- _Required action_
Scan the records below for the line containing "Open the Risk" and the line containing "Given: Open the КВР field lookup (…) button". Copy both, plus every line between, exactly.

Records from a collection:

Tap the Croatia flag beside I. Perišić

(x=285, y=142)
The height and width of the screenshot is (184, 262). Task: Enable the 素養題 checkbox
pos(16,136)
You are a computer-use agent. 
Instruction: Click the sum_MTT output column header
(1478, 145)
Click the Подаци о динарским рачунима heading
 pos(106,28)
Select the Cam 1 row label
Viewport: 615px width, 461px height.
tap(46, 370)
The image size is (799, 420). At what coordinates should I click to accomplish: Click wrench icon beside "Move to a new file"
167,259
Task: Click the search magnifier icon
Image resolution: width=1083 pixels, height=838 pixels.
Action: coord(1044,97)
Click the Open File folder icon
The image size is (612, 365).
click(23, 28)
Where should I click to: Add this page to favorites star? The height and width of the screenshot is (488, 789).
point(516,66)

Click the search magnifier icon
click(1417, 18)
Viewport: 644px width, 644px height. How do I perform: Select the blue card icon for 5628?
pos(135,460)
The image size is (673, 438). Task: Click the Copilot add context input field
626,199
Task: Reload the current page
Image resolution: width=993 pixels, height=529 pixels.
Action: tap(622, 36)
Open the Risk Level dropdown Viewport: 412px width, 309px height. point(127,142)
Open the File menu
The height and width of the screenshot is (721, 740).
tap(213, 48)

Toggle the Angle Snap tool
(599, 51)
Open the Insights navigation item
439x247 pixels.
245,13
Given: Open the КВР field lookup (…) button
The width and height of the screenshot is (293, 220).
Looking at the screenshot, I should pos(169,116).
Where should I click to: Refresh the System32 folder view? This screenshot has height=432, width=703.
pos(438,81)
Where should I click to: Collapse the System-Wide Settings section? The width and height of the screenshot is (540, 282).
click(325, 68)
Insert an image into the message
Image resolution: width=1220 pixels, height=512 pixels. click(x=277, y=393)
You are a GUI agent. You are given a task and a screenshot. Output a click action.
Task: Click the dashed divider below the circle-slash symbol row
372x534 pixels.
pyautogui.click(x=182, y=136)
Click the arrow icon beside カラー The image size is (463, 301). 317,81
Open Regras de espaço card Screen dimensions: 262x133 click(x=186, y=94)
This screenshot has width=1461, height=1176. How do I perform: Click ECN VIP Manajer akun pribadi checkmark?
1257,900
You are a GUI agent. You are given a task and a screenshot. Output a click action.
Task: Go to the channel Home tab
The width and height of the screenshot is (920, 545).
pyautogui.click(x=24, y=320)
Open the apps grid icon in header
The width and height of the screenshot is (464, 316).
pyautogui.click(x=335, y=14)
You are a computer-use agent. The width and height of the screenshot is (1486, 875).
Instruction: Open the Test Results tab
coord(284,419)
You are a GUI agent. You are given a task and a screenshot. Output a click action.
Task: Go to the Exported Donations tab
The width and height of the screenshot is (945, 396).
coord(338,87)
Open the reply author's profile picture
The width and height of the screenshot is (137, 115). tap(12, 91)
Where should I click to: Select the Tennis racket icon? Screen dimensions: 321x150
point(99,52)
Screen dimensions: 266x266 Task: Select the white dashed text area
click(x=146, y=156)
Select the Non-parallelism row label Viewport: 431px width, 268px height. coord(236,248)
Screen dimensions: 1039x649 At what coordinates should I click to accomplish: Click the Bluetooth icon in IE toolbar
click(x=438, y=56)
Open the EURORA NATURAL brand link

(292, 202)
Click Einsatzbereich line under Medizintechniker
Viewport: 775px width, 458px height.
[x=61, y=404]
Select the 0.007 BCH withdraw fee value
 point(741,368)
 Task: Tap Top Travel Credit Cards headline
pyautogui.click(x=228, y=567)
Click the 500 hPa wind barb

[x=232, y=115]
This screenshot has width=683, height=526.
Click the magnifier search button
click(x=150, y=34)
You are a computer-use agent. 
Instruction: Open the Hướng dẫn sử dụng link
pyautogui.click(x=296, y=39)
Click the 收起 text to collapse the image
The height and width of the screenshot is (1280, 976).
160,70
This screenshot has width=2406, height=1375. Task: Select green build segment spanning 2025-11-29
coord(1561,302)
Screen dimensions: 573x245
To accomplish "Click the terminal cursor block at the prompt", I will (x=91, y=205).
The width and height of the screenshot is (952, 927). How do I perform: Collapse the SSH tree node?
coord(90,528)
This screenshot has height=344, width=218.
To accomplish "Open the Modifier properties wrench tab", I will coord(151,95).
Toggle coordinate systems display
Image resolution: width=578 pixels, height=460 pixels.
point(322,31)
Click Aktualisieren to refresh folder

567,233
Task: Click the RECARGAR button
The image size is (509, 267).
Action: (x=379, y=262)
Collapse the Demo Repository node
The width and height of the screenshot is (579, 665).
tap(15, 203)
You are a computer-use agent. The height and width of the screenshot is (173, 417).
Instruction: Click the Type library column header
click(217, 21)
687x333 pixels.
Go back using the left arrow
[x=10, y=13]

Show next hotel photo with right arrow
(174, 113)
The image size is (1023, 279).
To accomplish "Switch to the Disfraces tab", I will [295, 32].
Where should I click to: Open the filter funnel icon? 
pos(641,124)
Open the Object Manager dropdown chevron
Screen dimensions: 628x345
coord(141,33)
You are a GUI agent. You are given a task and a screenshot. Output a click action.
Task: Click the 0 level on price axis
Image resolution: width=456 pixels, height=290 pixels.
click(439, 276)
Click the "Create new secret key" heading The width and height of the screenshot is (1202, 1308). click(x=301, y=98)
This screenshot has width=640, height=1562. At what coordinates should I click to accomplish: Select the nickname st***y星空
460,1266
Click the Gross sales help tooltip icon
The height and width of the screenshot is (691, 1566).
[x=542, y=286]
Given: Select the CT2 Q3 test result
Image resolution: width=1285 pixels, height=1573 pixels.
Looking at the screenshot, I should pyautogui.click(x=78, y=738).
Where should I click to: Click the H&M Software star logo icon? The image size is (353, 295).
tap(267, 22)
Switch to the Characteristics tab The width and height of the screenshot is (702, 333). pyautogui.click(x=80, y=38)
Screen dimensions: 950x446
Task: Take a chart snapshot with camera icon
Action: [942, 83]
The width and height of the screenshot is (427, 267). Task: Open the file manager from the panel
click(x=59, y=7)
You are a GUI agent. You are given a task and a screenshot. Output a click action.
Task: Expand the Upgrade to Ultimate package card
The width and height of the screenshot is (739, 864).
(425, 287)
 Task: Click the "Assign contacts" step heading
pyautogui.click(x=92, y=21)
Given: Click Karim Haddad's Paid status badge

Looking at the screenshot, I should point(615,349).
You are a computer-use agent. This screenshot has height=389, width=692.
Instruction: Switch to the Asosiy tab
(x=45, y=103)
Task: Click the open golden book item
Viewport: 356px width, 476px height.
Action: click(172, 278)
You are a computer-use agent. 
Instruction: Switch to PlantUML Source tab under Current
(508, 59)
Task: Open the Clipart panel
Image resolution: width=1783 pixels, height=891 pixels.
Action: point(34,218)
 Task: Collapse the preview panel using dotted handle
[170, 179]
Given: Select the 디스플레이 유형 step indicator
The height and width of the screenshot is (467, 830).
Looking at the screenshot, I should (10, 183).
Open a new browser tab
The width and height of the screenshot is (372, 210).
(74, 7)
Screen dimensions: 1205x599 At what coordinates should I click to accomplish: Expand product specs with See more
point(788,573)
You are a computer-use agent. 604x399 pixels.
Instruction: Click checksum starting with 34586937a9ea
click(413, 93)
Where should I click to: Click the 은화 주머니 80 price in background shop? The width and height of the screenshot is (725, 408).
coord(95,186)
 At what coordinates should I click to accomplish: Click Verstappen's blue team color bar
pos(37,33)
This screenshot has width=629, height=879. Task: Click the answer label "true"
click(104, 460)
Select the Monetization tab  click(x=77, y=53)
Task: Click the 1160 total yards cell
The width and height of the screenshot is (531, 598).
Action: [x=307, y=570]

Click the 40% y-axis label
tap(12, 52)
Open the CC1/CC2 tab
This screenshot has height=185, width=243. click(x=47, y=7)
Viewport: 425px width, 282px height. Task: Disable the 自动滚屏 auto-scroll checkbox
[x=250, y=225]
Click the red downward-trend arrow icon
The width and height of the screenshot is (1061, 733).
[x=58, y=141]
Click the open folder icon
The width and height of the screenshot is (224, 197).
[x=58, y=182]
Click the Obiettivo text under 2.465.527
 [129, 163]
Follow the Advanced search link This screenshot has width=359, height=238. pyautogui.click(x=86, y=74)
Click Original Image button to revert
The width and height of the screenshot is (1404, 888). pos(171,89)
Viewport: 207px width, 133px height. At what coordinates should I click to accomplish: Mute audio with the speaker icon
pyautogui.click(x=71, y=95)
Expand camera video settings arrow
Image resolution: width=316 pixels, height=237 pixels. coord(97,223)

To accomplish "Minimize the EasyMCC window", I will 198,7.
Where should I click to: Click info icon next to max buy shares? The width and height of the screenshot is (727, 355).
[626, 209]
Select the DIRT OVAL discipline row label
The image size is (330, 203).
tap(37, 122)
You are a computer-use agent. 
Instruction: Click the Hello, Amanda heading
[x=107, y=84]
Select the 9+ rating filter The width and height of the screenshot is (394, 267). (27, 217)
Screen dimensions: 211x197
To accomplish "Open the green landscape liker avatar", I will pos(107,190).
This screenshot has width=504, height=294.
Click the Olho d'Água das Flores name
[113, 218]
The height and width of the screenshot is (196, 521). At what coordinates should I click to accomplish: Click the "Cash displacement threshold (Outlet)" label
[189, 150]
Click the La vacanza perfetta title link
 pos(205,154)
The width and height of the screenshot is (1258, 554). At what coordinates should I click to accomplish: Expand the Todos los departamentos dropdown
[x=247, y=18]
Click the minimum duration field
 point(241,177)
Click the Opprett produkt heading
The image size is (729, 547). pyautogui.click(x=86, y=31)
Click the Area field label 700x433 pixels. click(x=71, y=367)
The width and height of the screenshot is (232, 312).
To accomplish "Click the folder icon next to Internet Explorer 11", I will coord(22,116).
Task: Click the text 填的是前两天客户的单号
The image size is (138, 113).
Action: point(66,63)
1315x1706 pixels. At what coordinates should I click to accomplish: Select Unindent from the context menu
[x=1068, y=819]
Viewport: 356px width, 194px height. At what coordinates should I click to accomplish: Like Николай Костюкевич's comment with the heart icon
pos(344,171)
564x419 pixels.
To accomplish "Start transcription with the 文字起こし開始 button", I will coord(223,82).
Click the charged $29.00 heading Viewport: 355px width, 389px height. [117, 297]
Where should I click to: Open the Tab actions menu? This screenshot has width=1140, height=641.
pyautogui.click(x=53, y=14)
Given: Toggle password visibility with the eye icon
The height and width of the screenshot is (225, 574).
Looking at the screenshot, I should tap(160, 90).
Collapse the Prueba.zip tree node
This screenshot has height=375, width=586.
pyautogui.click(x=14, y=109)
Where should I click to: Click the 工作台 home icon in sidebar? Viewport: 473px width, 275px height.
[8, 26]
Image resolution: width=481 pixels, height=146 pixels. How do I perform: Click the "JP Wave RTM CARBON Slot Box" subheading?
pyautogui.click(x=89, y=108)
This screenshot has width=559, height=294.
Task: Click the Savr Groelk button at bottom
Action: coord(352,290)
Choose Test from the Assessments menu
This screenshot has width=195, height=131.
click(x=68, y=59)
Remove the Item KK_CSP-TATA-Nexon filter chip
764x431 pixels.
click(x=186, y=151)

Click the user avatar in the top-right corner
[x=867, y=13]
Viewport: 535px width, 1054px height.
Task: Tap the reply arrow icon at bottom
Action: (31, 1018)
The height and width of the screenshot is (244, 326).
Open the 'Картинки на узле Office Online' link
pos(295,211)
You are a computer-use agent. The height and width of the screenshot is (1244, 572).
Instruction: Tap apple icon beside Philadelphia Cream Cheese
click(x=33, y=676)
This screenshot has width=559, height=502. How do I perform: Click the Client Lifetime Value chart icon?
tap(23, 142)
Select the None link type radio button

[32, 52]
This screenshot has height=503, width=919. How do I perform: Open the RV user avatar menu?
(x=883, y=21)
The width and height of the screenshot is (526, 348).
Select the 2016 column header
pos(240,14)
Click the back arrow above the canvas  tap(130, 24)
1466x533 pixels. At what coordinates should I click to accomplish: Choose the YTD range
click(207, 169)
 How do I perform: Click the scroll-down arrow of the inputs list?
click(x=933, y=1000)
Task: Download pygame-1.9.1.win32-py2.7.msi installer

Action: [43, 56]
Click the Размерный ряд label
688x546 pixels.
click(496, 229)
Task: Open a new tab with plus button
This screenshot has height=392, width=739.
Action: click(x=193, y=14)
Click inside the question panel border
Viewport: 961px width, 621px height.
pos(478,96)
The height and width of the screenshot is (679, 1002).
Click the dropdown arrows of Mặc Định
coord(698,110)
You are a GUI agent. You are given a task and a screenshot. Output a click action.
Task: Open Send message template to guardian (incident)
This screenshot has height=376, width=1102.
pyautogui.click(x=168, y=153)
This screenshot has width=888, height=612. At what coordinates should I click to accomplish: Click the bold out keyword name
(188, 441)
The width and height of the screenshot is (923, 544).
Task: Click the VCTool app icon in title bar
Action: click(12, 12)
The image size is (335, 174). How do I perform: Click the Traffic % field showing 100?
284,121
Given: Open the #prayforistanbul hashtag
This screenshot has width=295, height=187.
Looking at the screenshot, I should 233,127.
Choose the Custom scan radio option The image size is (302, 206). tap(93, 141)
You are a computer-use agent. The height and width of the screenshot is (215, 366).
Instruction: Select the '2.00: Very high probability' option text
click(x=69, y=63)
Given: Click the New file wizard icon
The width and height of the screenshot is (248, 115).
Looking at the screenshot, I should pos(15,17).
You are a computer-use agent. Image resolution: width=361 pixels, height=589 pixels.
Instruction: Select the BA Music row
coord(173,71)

- _Expected answer_
Open the Risk Level dropdown Viewport: 412px width, 309px height. point(127,142)
Open the File menu
The height and width of the screenshot is (721, 740).
tap(213, 48)

Toggle the Angle Snap tool
(599, 51)
Open the Insights navigation item
439x247 pixels.
245,13
Given: Open the КВР field lookup (…) button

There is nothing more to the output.